La pandemia ha costretto tutti ad accorgersi della scuola. Ce ne siamo ricordati nel momento in cui l’abbiamo vista messa a repentaglio, come quei beni che si chiamano di prima necessità e che però scopriamo quanto ci sono davvero necessari solo nel momento in cui vengono a mancare. La scuola, che era invisibile perché scontata, a un certo punto ha rischiato di scomparire davvero.
Se non è scomparsa lo dobbiamo a tutti quegli insegnanti che per mesi le hanno dato consistenza facendo i salti mortali perché in un modo o nell’altro fosse possibile fare lezione. L’edificio scuola è riapparso nelle nostre strade in modo un po’ spettrale, come un relitto che ha reso esplicita l’assenza di qualcosa che non pensavamo potesse venire a mancare. Ma la scuola, quella vera, è diventata più visibile che mai, entrando nelle case di tutti, materializzandosi nelle camerette, nelle cucine e nelle altre improbabili postazioni che ciascuno ha saputo rimediare.

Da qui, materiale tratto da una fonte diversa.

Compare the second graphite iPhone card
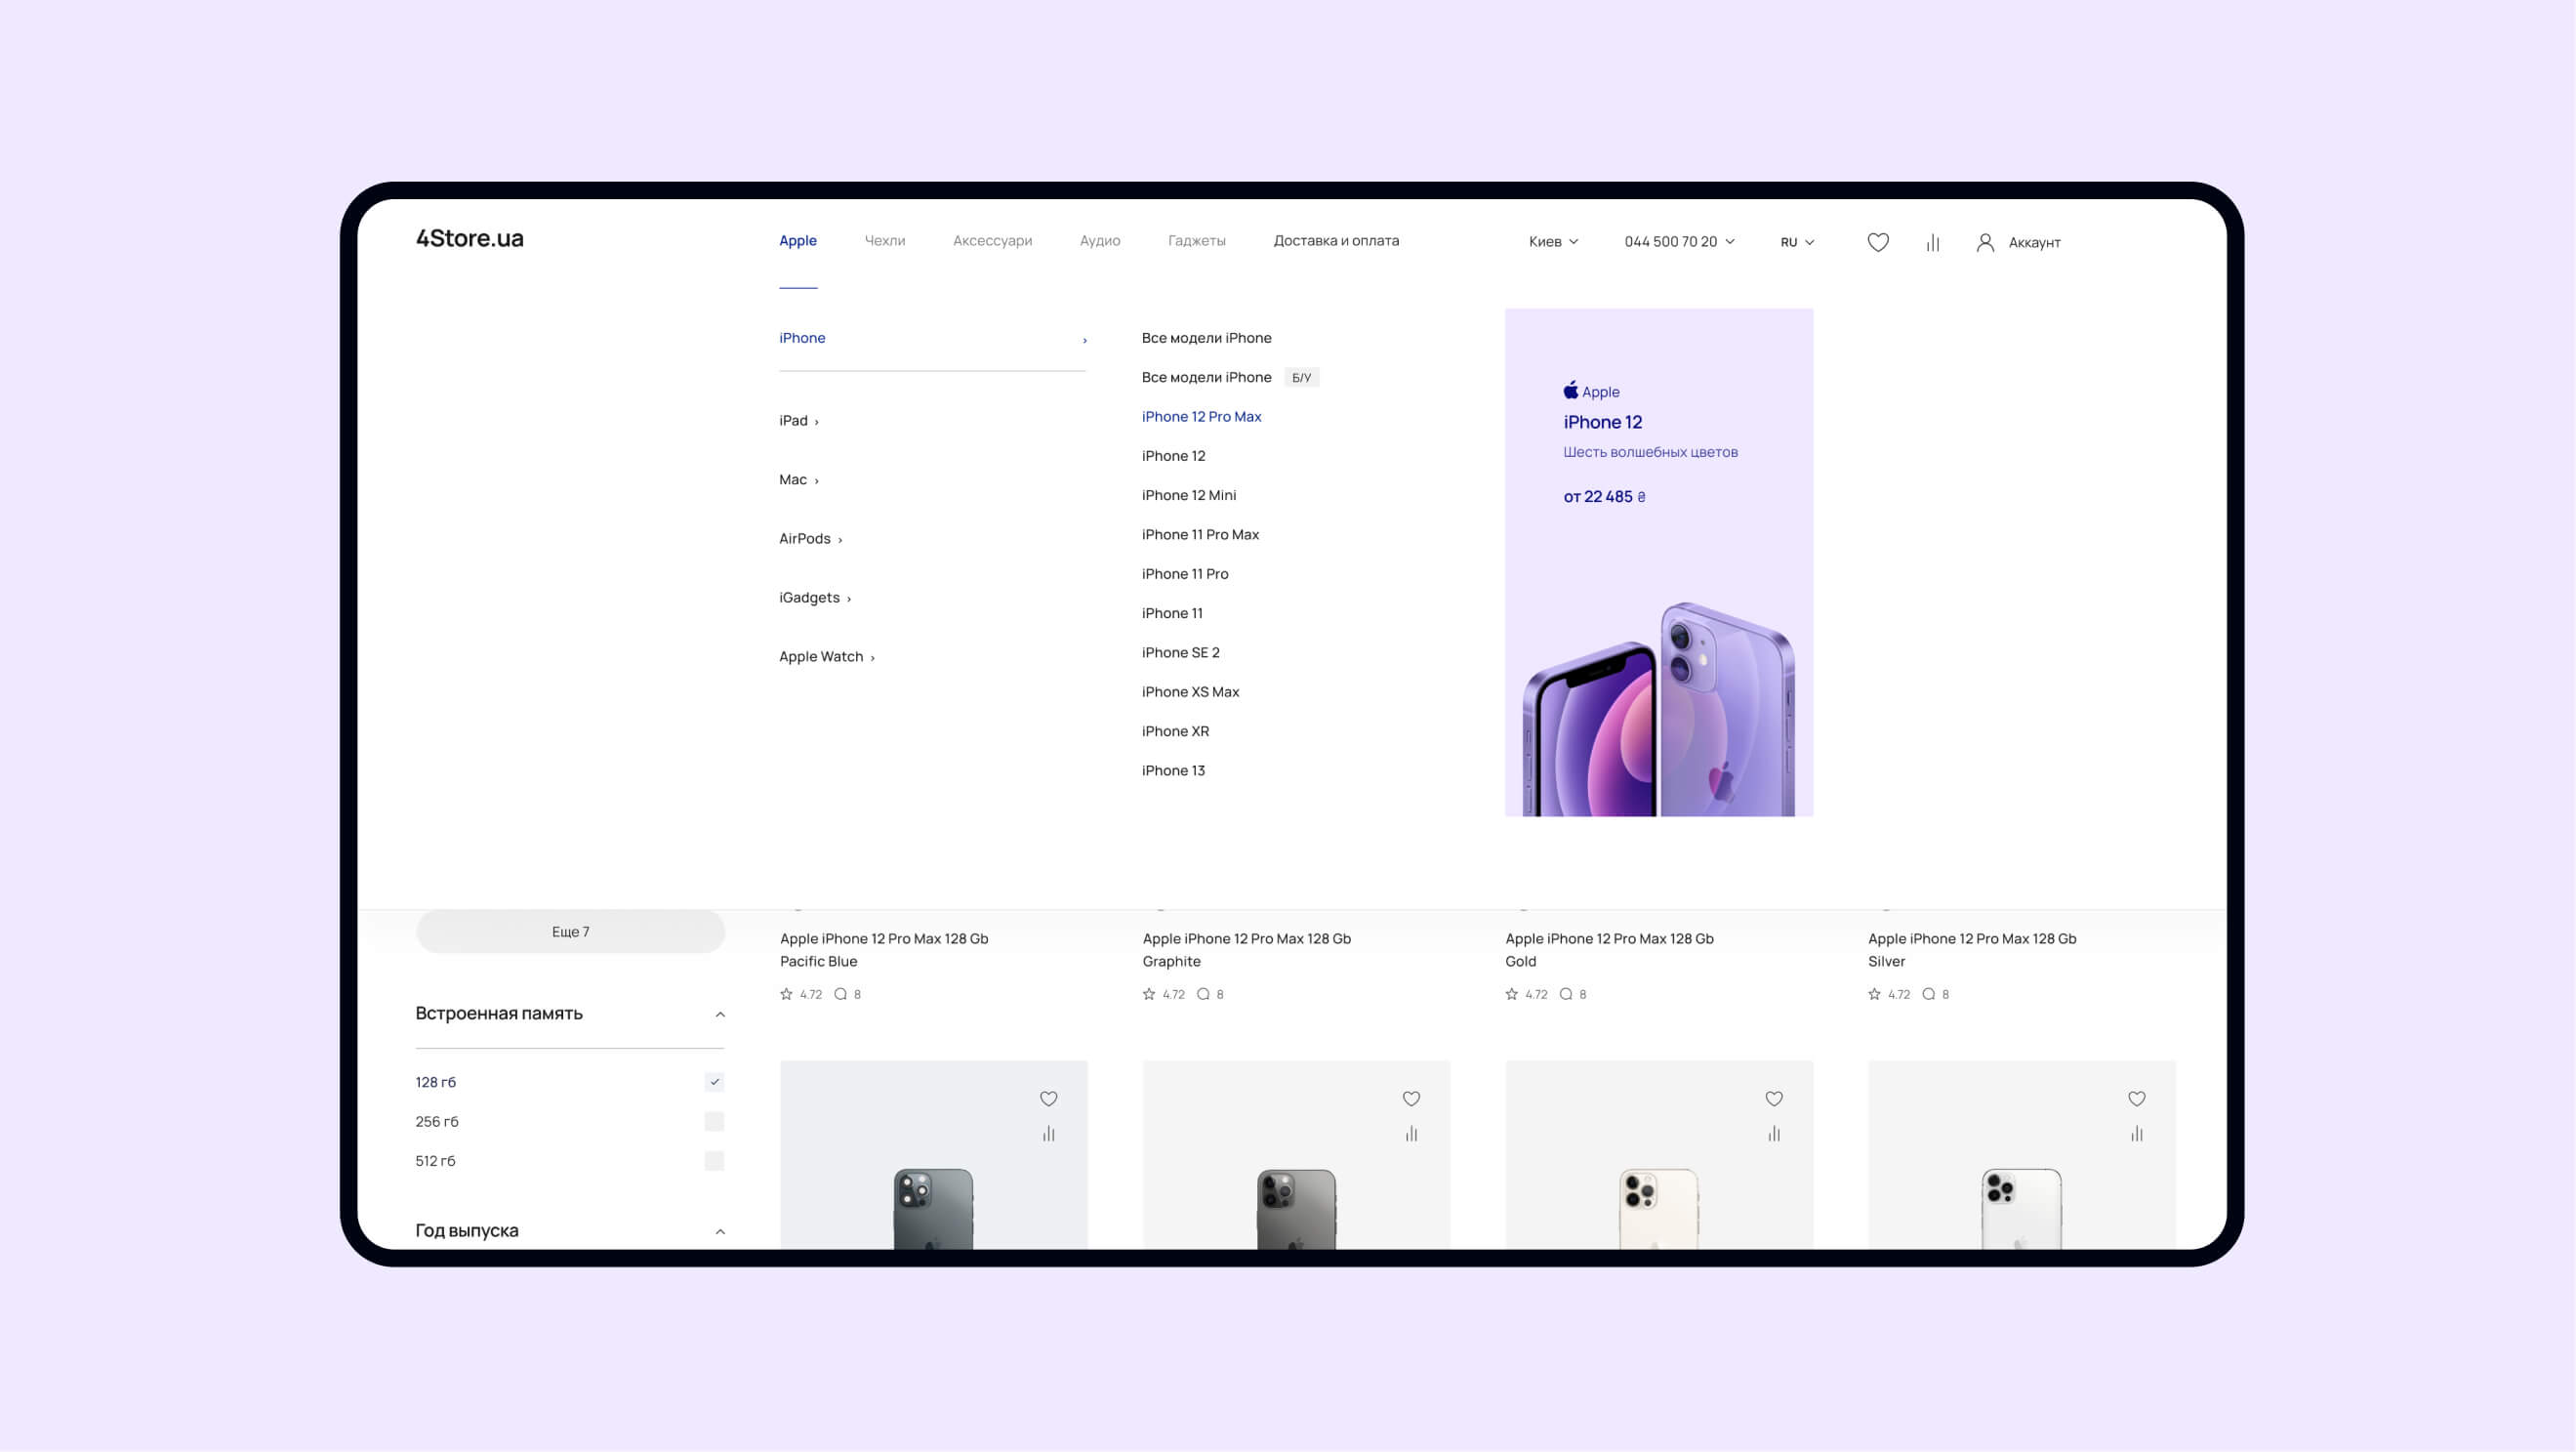The image size is (2576, 1452). coord(1410,1134)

Nulla per cui esultare, s’intende. Ma non può passare inosservato lo sforzo quasi sovrumano di tanti docenti che, con una dedizione e un’inventiva commoventi, hanno letteralmente dato corpo alla scuola. Non solo nella didattica digitale, ma anche nel periodo estivo di riorganizzazione degli edifici, di spostamento di banchi e di orari. Poi di nuovo a settembre, misurando temperature e distanze, accettando compromessi, adattandosi ogni volta alle nuove normative, con alunni in quarantena e altri in classe, con bambini da coinvolgere, ma senza poterli avvicinare, con ragazzi smarriti a cui pazientemente ridare la fiducia e il gusto di uscire dalla propria tana.

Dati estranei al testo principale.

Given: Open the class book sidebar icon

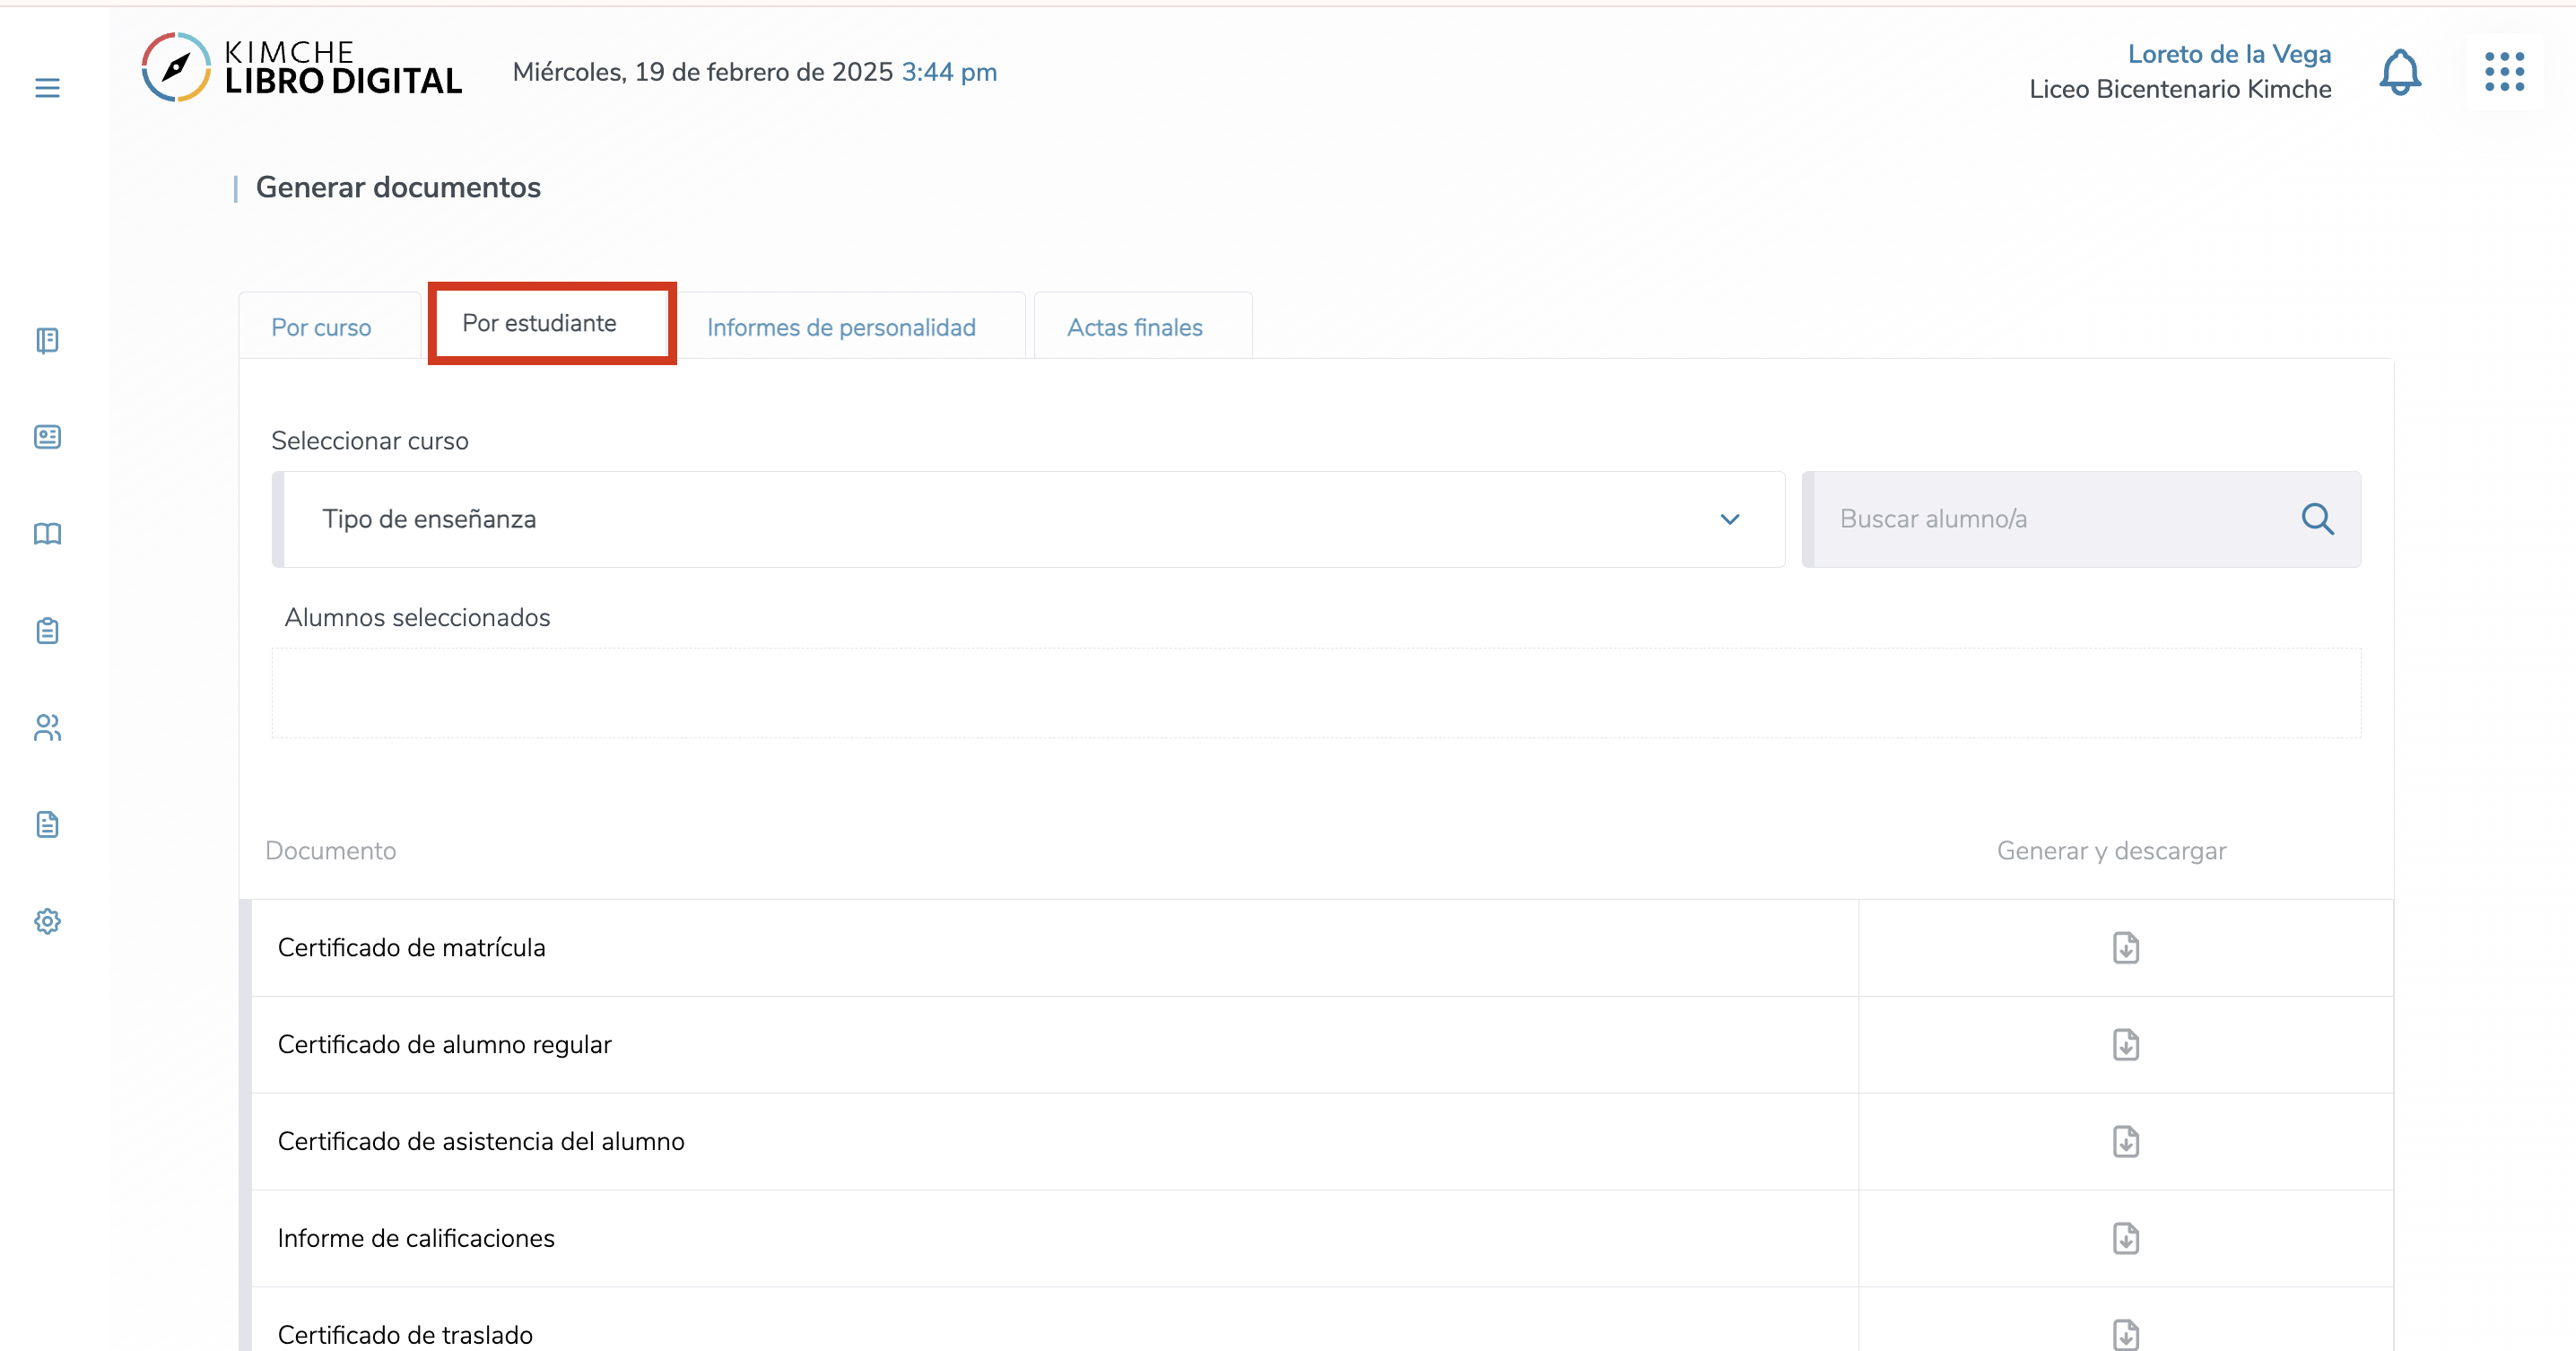Looking at the screenshot, I should (x=47, y=341).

Per tanti, anche per gli stessi genitori, la scuola è diventata più che mai un punto di riferimento, l’istituzione a cui rivolgersi, l’àncora a cui aggrapparsi. Non la scuola, a dire il vero, ma gli insegnanti, le maestre, i presidi, i professori: le stesse persone che, anche in passato, hanno tenuto in piedi le nostre scuole e che, quest’anno, come sempre, non hanno esitato a rimboccarsi le maniche e a fare tutto il necessario.

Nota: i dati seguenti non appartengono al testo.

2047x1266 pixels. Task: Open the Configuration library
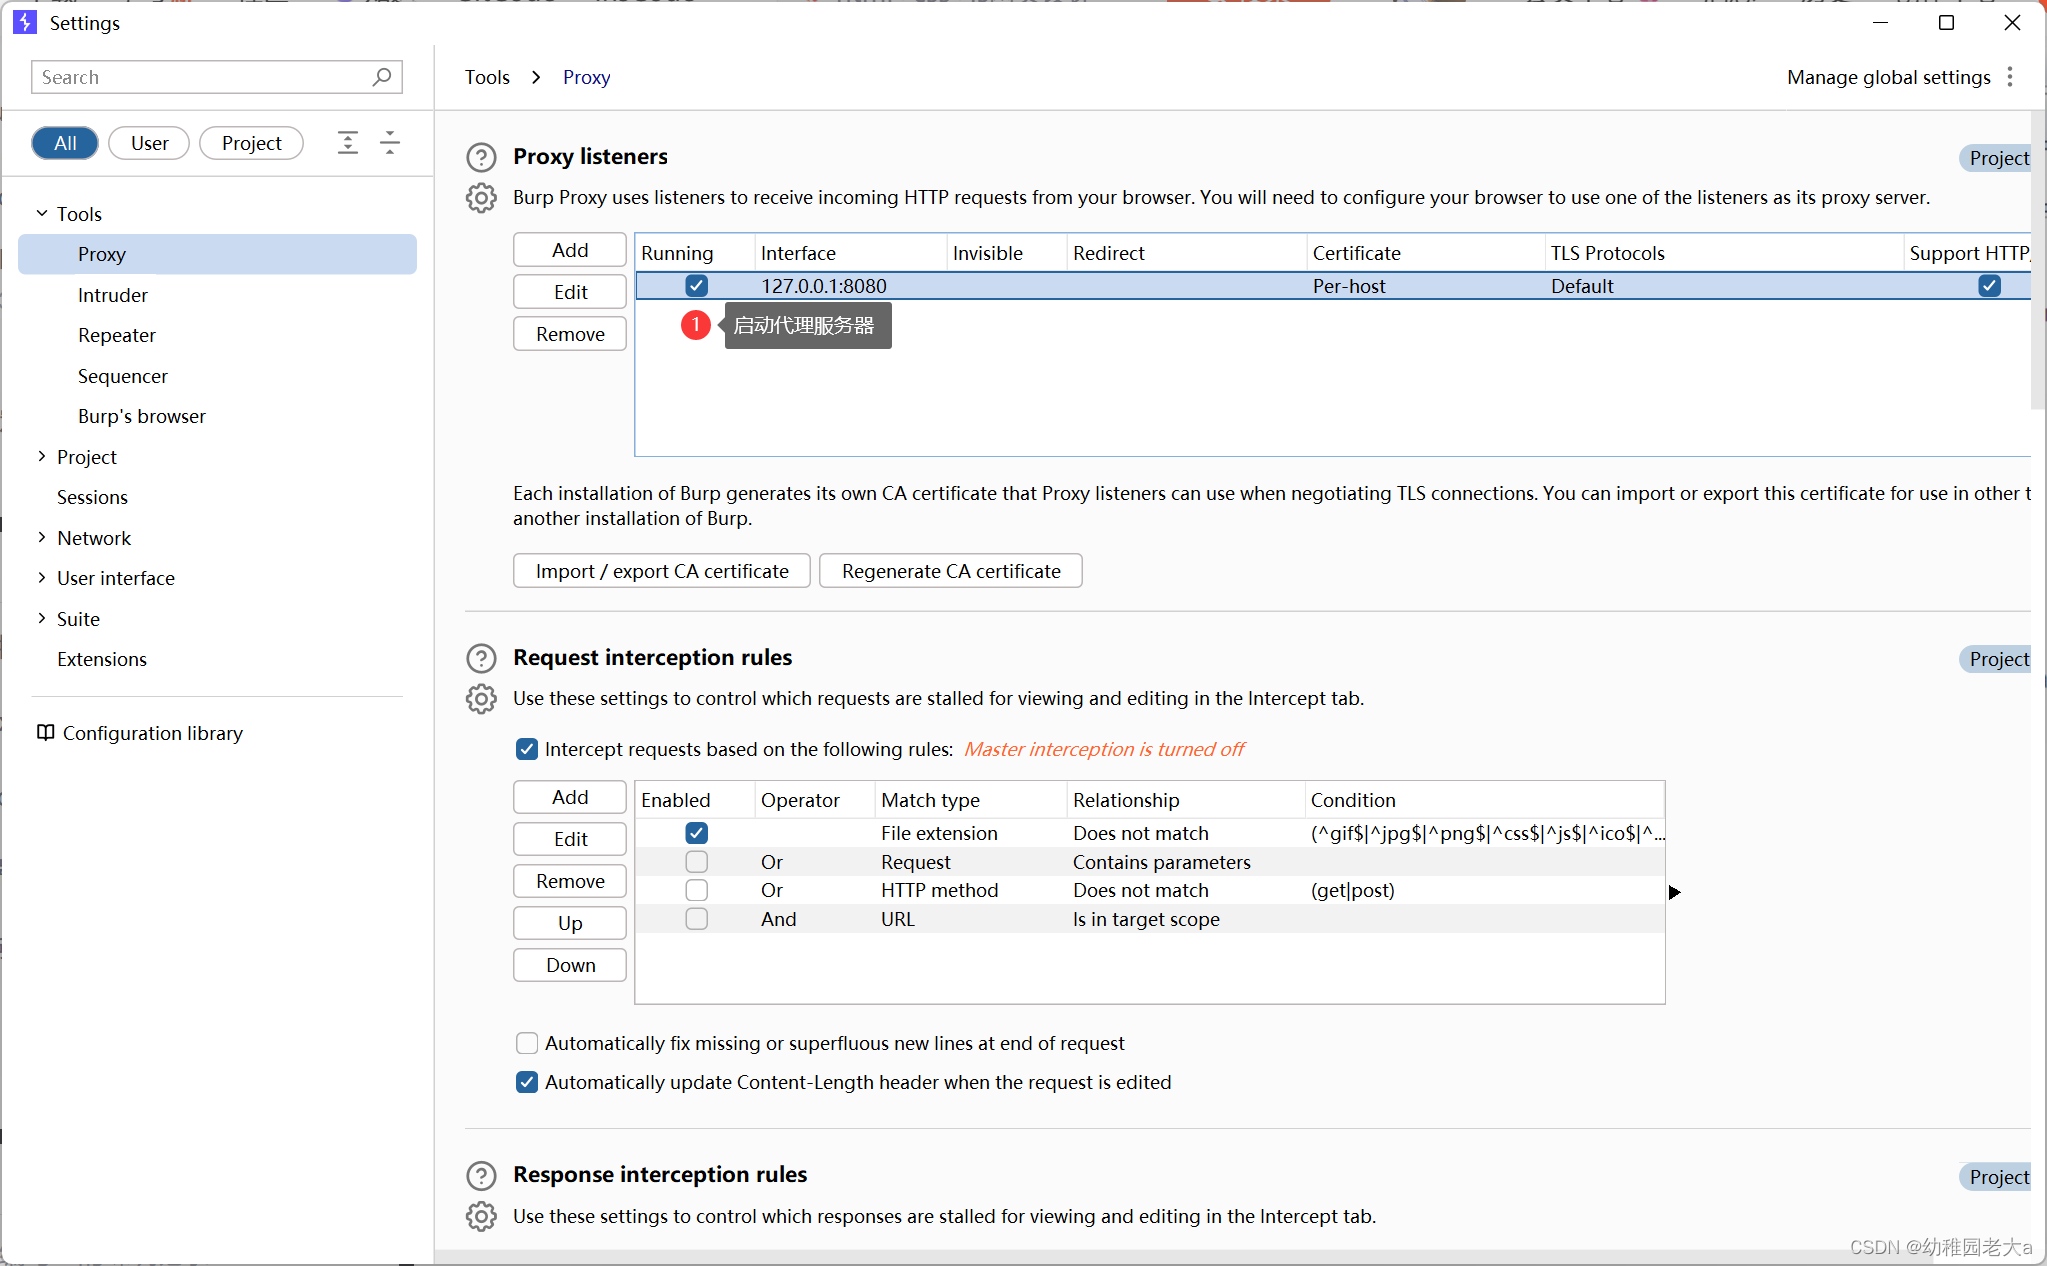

La luce dell’incarnazione ha a che fare con questa disponibilità a mettersi in gioco, anima e corpo, per dare corpo al bene: difficile non pensarci, avvicinandosi il Natale. Da parte nostra, allora, vorremmo almeno in minima parte ricambiare offrendo a chi ha tanto lavorato un breve momento di tregua, un piccolo tempo in cui tirare il fiato: una parola di sapienza, la bellezza dell’arte e della musica. Non per evadere dalla realtà, ma per comprenderla meglio, per coglierne il bene. Perché a dispetto di tutto, e anche senza le luminarie abituali, una Luce rischiara le ombre del nostro presente.